What you are asked to do
Using the listing below, set down each line from the line containing "Given: Click the Add Component button" through the line containing "757x411 pixels.", both ends included, exactly and with nothing added.

*** Records provided

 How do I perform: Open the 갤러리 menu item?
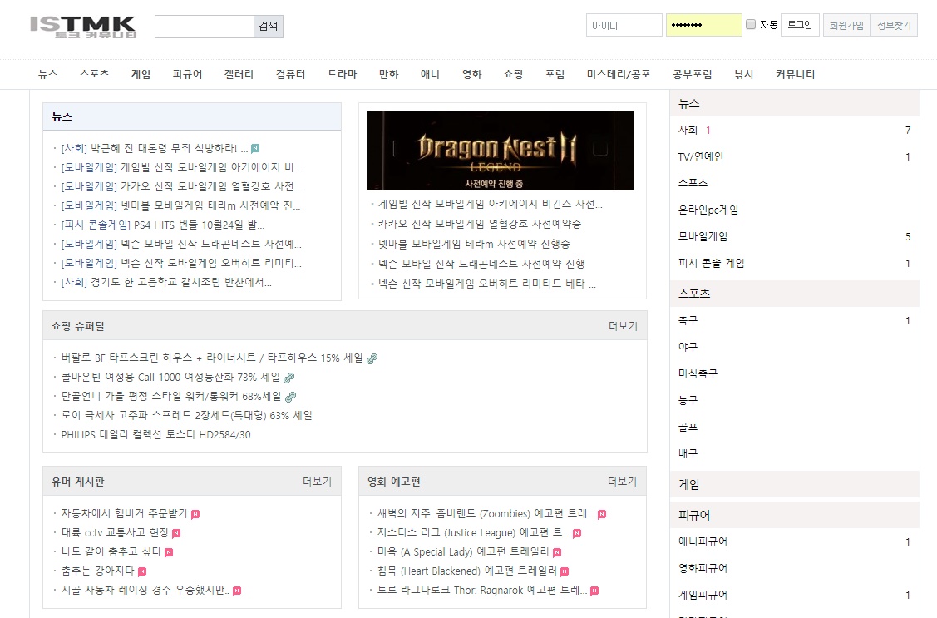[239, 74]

******
*** Records provided

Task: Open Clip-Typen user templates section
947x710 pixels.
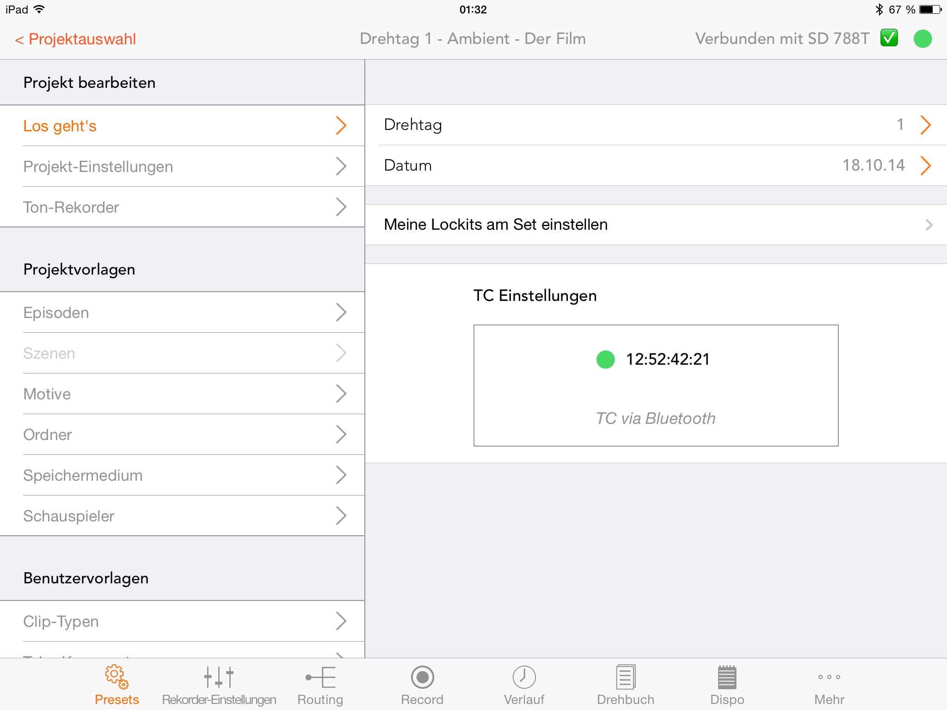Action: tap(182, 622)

******
*** Records provided

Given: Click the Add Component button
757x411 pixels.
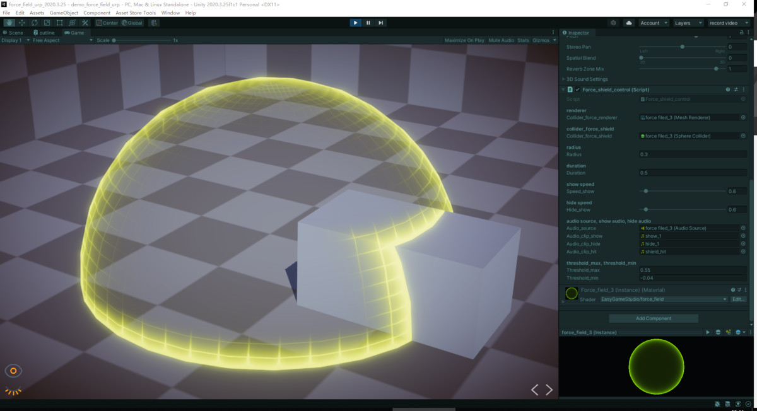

******

Problem solution
Given: Click the Add Component button
757x411 pixels.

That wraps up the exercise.